### [WORK TO BE COMPLETED]
Output the data as it stands. Each line must match exactly.

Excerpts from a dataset
== Segment start ==

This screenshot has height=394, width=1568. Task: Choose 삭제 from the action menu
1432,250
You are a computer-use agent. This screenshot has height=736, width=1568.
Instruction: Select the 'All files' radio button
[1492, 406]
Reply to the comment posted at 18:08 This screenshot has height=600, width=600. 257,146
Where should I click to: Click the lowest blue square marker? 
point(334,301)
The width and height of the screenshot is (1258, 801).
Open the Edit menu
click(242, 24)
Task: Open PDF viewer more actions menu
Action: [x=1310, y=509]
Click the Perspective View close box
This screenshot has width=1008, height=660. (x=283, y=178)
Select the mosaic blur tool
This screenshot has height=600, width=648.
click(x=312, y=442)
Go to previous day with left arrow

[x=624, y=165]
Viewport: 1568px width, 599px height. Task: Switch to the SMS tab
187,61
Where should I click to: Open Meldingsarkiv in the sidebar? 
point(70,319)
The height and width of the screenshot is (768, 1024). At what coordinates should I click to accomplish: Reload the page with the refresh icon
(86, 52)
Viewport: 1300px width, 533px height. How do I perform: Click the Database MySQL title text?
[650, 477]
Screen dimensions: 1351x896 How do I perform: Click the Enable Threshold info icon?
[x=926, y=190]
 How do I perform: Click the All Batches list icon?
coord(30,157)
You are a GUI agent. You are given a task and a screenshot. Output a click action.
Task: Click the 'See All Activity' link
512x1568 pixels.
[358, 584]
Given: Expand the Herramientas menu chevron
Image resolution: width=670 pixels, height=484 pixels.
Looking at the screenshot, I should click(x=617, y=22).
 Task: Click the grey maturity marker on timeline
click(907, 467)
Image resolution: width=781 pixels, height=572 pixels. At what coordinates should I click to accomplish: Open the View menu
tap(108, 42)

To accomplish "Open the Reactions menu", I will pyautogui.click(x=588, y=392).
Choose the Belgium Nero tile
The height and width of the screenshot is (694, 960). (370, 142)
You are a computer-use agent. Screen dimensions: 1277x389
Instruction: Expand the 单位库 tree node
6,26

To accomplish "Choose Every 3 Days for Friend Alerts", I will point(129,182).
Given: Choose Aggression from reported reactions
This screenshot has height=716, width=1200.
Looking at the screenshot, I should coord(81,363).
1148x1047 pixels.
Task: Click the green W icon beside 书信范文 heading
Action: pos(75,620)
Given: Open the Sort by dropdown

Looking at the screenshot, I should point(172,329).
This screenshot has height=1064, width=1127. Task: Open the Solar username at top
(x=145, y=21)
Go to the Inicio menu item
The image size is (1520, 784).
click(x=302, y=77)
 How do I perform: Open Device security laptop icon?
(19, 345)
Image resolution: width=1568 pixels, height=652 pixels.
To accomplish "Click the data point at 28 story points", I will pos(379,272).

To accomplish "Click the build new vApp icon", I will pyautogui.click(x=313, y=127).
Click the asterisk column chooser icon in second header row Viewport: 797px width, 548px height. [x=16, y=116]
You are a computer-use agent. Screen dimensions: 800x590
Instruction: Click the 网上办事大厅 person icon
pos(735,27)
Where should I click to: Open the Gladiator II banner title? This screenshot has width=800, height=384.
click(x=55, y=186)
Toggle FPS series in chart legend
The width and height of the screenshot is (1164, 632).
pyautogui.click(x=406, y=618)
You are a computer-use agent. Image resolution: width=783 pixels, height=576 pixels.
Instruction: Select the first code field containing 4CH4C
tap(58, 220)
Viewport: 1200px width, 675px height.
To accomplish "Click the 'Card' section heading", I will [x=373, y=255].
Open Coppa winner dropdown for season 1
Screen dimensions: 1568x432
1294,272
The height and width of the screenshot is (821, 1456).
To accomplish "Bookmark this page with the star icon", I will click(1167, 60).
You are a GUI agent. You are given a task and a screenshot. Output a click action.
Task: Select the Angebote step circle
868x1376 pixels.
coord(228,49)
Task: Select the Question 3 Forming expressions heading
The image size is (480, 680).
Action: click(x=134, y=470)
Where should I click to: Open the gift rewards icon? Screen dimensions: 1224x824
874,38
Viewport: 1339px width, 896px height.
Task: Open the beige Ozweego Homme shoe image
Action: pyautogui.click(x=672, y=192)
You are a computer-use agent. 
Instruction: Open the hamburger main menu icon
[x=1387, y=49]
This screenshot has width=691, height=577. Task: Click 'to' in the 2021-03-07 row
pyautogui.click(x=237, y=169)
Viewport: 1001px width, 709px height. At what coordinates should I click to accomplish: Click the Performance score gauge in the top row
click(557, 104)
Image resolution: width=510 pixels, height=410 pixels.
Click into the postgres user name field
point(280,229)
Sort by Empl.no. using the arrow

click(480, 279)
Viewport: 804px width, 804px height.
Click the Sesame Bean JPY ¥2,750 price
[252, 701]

== Segment end ==

### [EXPECTED ANSWER]
This screenshot has height=394, width=1568. Task: Choose 삭제 from the action menu
1432,250
You are a computer-use agent. This screenshot has height=736, width=1568.
Instruction: Select the 'All files' radio button
[1492, 406]
Reply to the comment posted at 18:08 This screenshot has height=600, width=600. 257,146
Where should I click to: Click the lowest blue square marker? 
point(334,301)
The width and height of the screenshot is (1258, 801).
Open the Edit menu
click(242, 24)
Task: Open PDF viewer more actions menu
Action: [x=1310, y=509]
Click the Perspective View close box
This screenshot has width=1008, height=660. (x=283, y=178)
Select the mosaic blur tool
This screenshot has height=600, width=648.
click(x=312, y=442)
Go to previous day with left arrow

[x=624, y=165]
Viewport: 1568px width, 599px height. Task: Switch to the SMS tab
187,61
Where should I click to: Open Meldingsarkiv in the sidebar? 
point(70,319)
The height and width of the screenshot is (768, 1024). At what coordinates should I click to accomplish: Reload the page with the refresh icon
(86, 52)
Viewport: 1300px width, 533px height. How do I perform: Click the Database MySQL title text?
[650, 477]
Screen dimensions: 1351x896 How do I perform: Click the Enable Threshold info icon?
[x=926, y=190]
 How do I perform: Click the All Batches list icon?
coord(30,157)
You are a GUI agent. You are given a task and a screenshot. Output a click action.
Task: Click the 'See All Activity' link
512x1568 pixels.
[358, 584]
Given: Expand the Herramientas menu chevron
Image resolution: width=670 pixels, height=484 pixels.
Looking at the screenshot, I should click(x=617, y=22).
 Task: Click the grey maturity marker on timeline
click(907, 467)
Image resolution: width=781 pixels, height=572 pixels. At what coordinates should I click to accomplish: Open the View menu
tap(108, 42)

To accomplish "Open the Reactions menu", I will pyautogui.click(x=588, y=392).
Choose the Belgium Nero tile
The height and width of the screenshot is (694, 960). (370, 142)
You are a computer-use agent. Screen dimensions: 1277x389
Instruction: Expand the 单位库 tree node
6,26

To accomplish "Choose Every 3 Days for Friend Alerts", I will point(129,182).
Given: Choose Aggression from reported reactions
This screenshot has height=716, width=1200.
Looking at the screenshot, I should coord(81,363).
1148x1047 pixels.
Task: Click the green W icon beside 书信范文 heading
Action: pos(75,620)
Given: Open the Sort by dropdown

Looking at the screenshot, I should point(172,329).
This screenshot has height=1064, width=1127. Task: Open the Solar username at top
(x=145, y=21)
Go to the Inicio menu item
The image size is (1520, 784).
click(x=302, y=77)
 How do I perform: Open Device security laptop icon?
(19, 345)
Image resolution: width=1568 pixels, height=652 pixels.
To accomplish "Click the data point at 28 story points", I will pos(379,272).

To accomplish "Click the build new vApp icon", I will pyautogui.click(x=313, y=127).
Click the asterisk column chooser icon in second header row Viewport: 797px width, 548px height. [x=16, y=116]
You are a computer-use agent. Screen dimensions: 800x590
Instruction: Click the 网上办事大厅 person icon
pos(735,27)
Where should I click to: Open the Gladiator II banner title? This screenshot has width=800, height=384.
click(x=55, y=186)
Toggle FPS series in chart legend
The width and height of the screenshot is (1164, 632).
pyautogui.click(x=406, y=618)
You are a computer-use agent. Image resolution: width=783 pixels, height=576 pixels.
Instruction: Select the first code field containing 4CH4C
tap(58, 220)
Viewport: 1200px width, 675px height.
To accomplish "Click the 'Card' section heading", I will [x=373, y=255].
Open Coppa winner dropdown for season 1
Screen dimensions: 1568x432
1294,272
The height and width of the screenshot is (821, 1456).
To accomplish "Bookmark this page with the star icon", I will click(1167, 60).
You are a GUI agent. You are given a task and a screenshot. Output a click action.
Task: Select the Angebote step circle
868x1376 pixels.
coord(228,49)
Task: Select the Question 3 Forming expressions heading
The image size is (480, 680).
Action: click(x=134, y=470)
Where should I click to: Open the gift rewards icon? Screen dimensions: 1224x824
874,38
Viewport: 1339px width, 896px height.
Task: Open the beige Ozweego Homme shoe image
Action: pyautogui.click(x=672, y=192)
You are a computer-use agent. 
Instruction: Open the hamburger main menu icon
[x=1387, y=49]
This screenshot has width=691, height=577. Task: Click 'to' in the 2021-03-07 row
pyautogui.click(x=237, y=169)
Viewport: 1001px width, 709px height. At what coordinates should I click to accomplish: Click the Performance score gauge in the top row
click(557, 104)
Image resolution: width=510 pixels, height=410 pixels.
Click into the postgres user name field
point(280,229)
Sort by Empl.no. using the arrow

click(480, 279)
Viewport: 804px width, 804px height.
Click the Sesame Bean JPY ¥2,750 price
[252, 701]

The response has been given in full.